[Records supplied]:
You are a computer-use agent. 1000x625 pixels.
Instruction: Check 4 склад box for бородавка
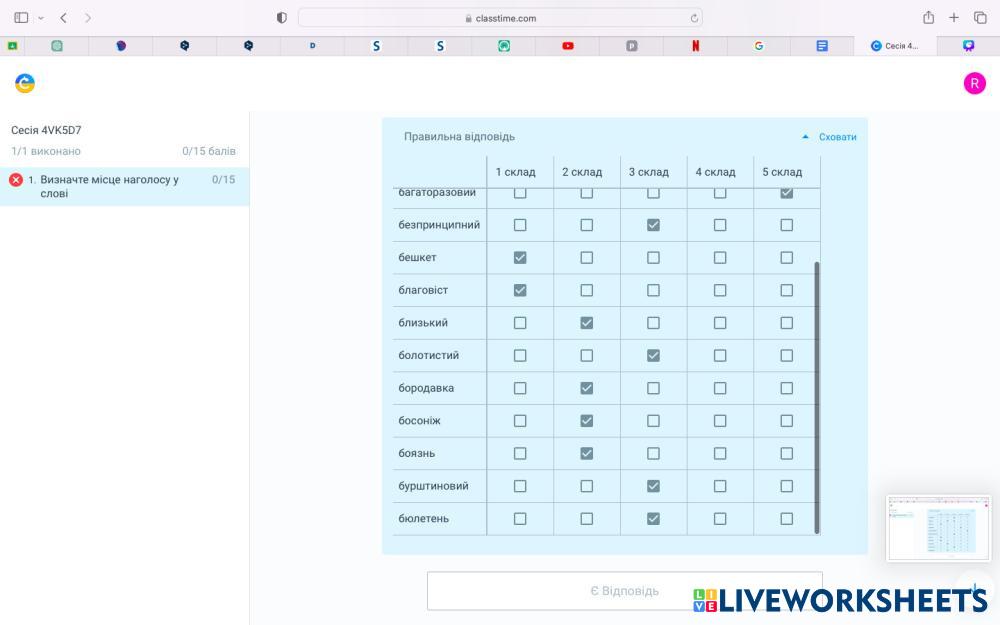coord(720,388)
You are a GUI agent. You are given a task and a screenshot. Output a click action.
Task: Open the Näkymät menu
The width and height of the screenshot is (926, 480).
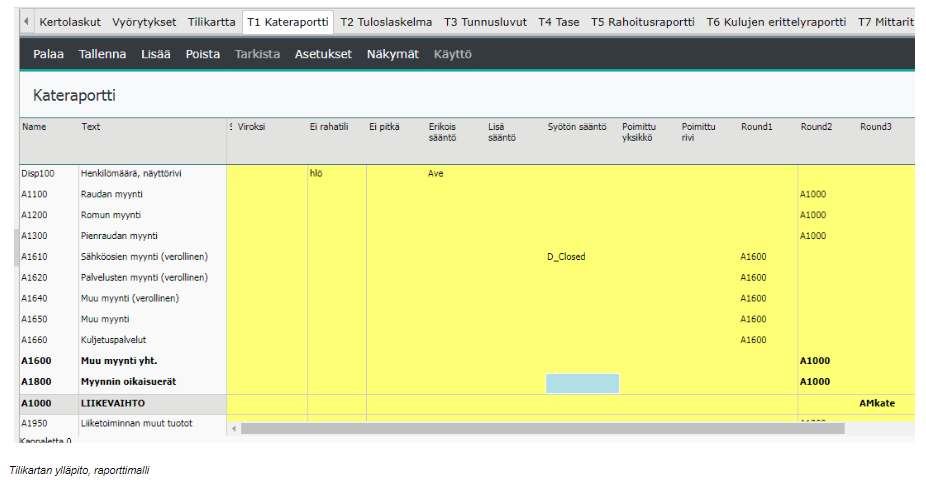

[Activity]: Would you transcribe, exactly and only, the lines from the one that contains "Task: Open the Näkymät menu" through the last line of the data above, without any pictures?

[Result for this task]:
Task: Open the Näkymät menu
The width and height of the screenshot is (926, 480).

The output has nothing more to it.